With the New York Times reporting that a money transfer was made by FIFA General Secretary Jerome Valcke to disgraced former CONCACAF head Jack Warner to the tune of $10 million before the 2010 World Cup in South Africa, many are wondering if this landed too close to the feet of the (now former) FIFA President. Could Warner, even in his public defiance, have flipped on him in private? Something has to have happened, either from the authorities in Switzerland or the US telling him to stand down or else (even though he's probably going to be arrested if the paper trail nabs him), or maybe Sepp's personal clock told him it was time to stop the charade. Something tells me the investigation was getting a little too close to his office. Swiss General Authorities have said that Blatter is NOT under investigation at the moment, but could well be in the US.
Adidas was making waves that it could be thinking about removing its sponsorship of FIFA, and aside from the FBI and DOJ, the sponsors have the real power to incite change, and after Sony had dropped out last year. Visa did too. It's not too much of a coincidence to believe that this played some role, but a mass exodus of sponsors would probably have been needed to cause something like this to occur. Did others make gestures to FIFA together? That we may also never know.
Did the talk of the UEFA boycott of the 2018 World Cup do something to force hands? Probably not, even as the British media pressed the story as hard they could, and that was the nuclear option. Strong rhetoric is just that.
Did Sepp Blatter care about his legacy enough to preserve it? Probably, but why did he run on Friday? But Blatter doesn't think the way the rest of us do. He'll certainly take credit if the reforms do get passed. If the posse was getting close...

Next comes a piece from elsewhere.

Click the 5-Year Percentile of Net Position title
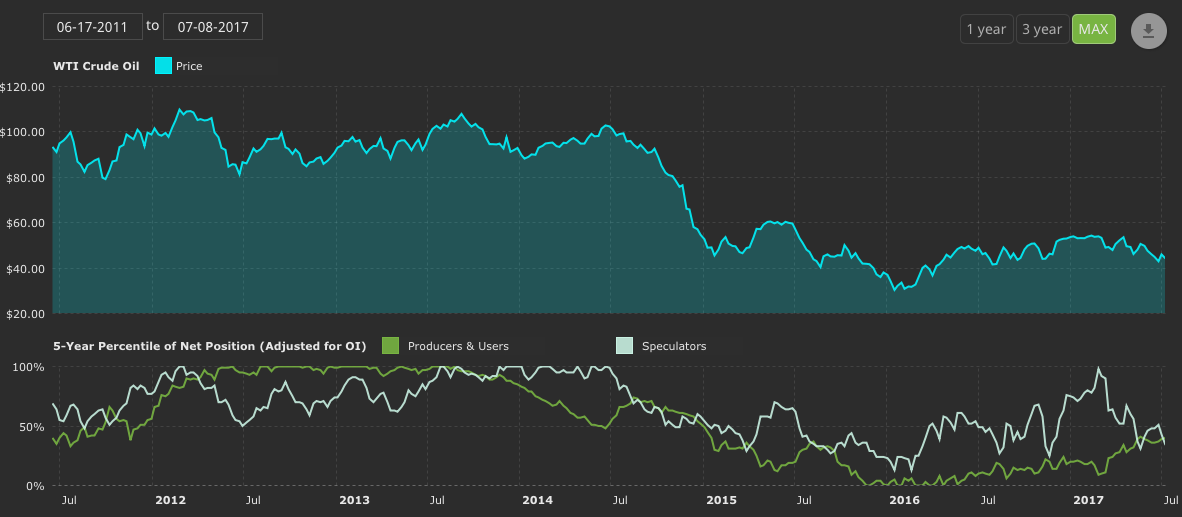The image size is (1182, 517). point(209,346)
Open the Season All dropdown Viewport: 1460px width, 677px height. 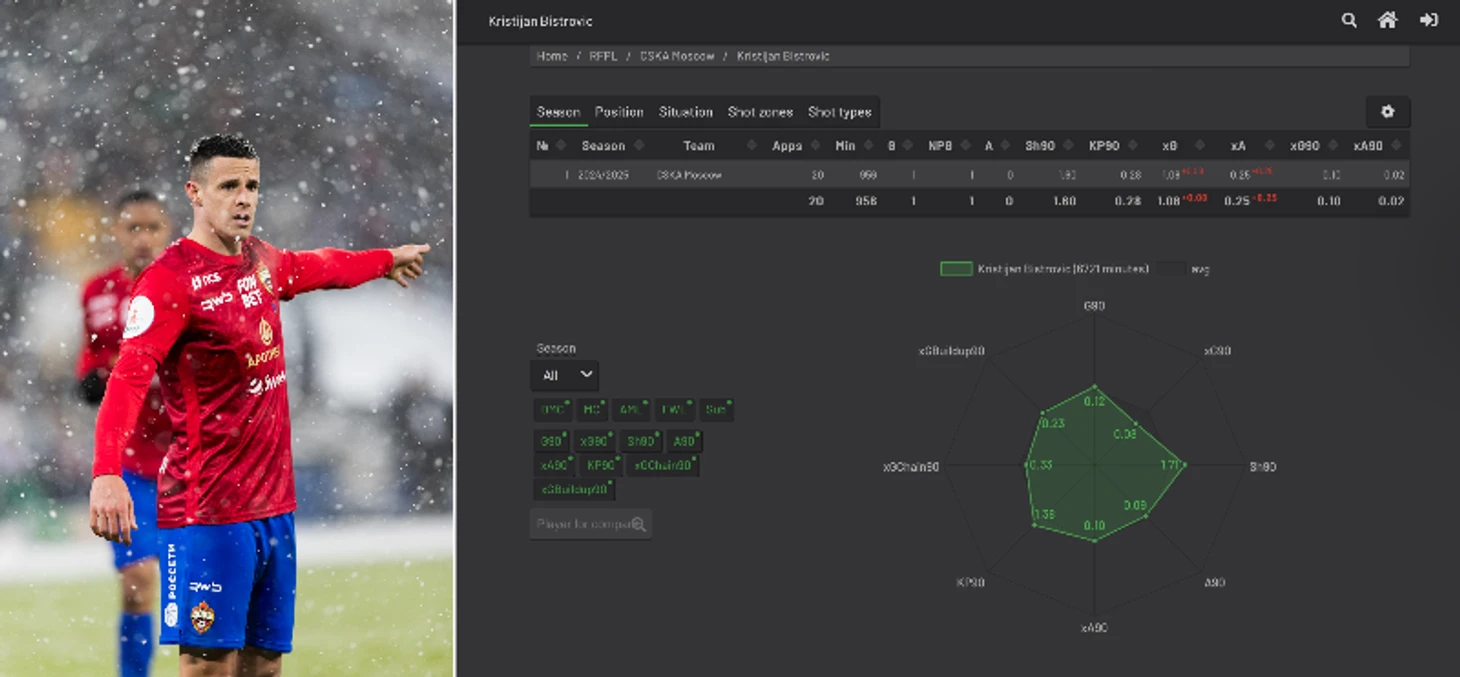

Whatever the reason for this, hopefully this is the beginning of the change that FIFA needs from the very top, to the local confederations around the world. FIFA needs restructuring like what the IOC went through after the Salt Lake City vote bribing scandal hit the fan. This will take plenty of time to see the true reforms and the true changes, especially considering the next Presidential election may not occur until January. The entire structure of FIFA is rotten, and the new President is only the tip of the iceberg in the reformation process. A possible re-vote on the 2022 World Cup is so far down the line of causality, and that line is as winding as the Swiss Alps (2018 is probably too close and too entangled with already tetchy international issues to be removed from Russia).
This day belongs to football fans around the world who have had to put up with this nonsense and see the game been treated like an ATM machine. Credit needs to be given to the journalists who have fought the fight to report on FIFA's corruption, including those at the Sunday Times and especially Andrew Jennings, who has been beating this drum for at least 10 years and must feel some vindication on this day.
Whoever replaces FIFA has plenty of work to do. Blatter has about 4-6 months left before this extraordinary Congress is held. The next few months will be a fascinating study as to what the World's game is going to become.
But for today, we should all be drinking a drink that "tastes like the puddle underneath the dumpster behind a Long John Silver's". It won't taste like that (for today, at least).